[Interface element records]
════

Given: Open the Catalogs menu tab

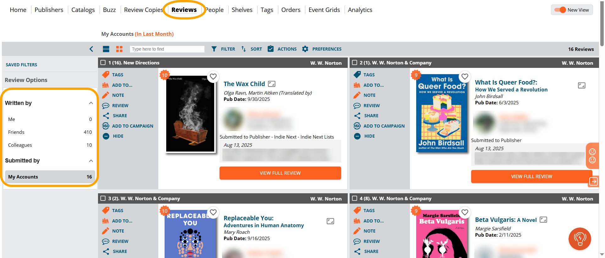Looking at the screenshot, I should (83, 10).
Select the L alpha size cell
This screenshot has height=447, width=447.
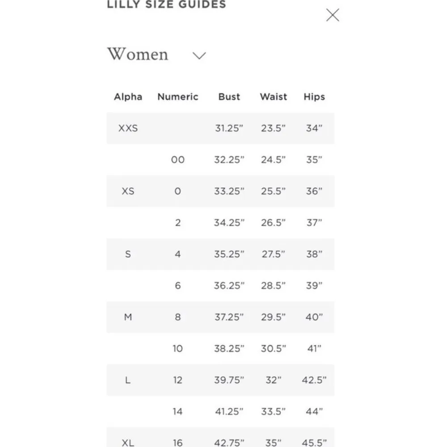tap(128, 380)
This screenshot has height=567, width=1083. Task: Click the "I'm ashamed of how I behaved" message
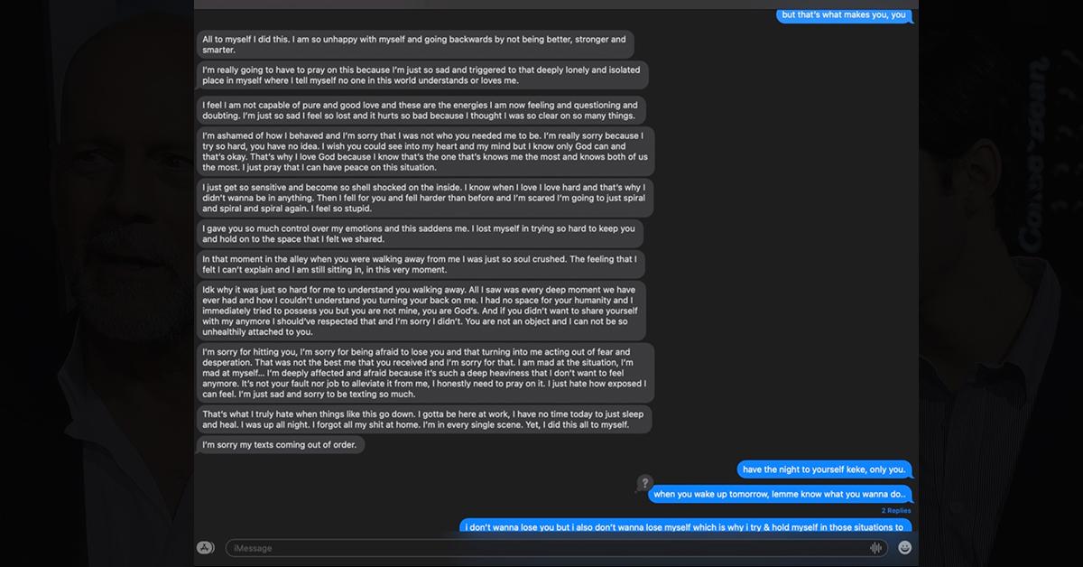click(x=424, y=152)

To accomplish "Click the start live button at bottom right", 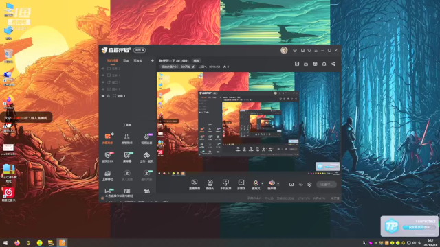I will click(327, 185).
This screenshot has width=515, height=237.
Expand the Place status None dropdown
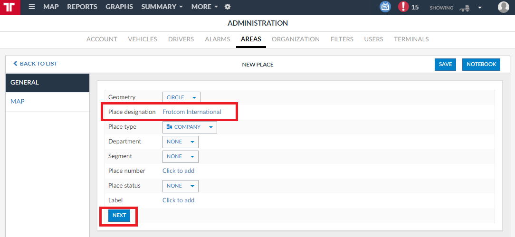(x=181, y=186)
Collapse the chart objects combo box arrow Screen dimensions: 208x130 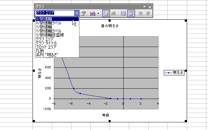coord(77,13)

════

Starting with the first of the lines and going on through the one containing "tap(128, 380)", both included, express them as a numbered list. Omit blank lines and leave the pictures out.

• Full answer:
1. Given: Open the Catalogs menu tab
2. Looking at the screenshot, I should (83, 10).
3. Select the L alpha size cell
4. This screenshot has height=447, width=447.
5. tap(128, 380)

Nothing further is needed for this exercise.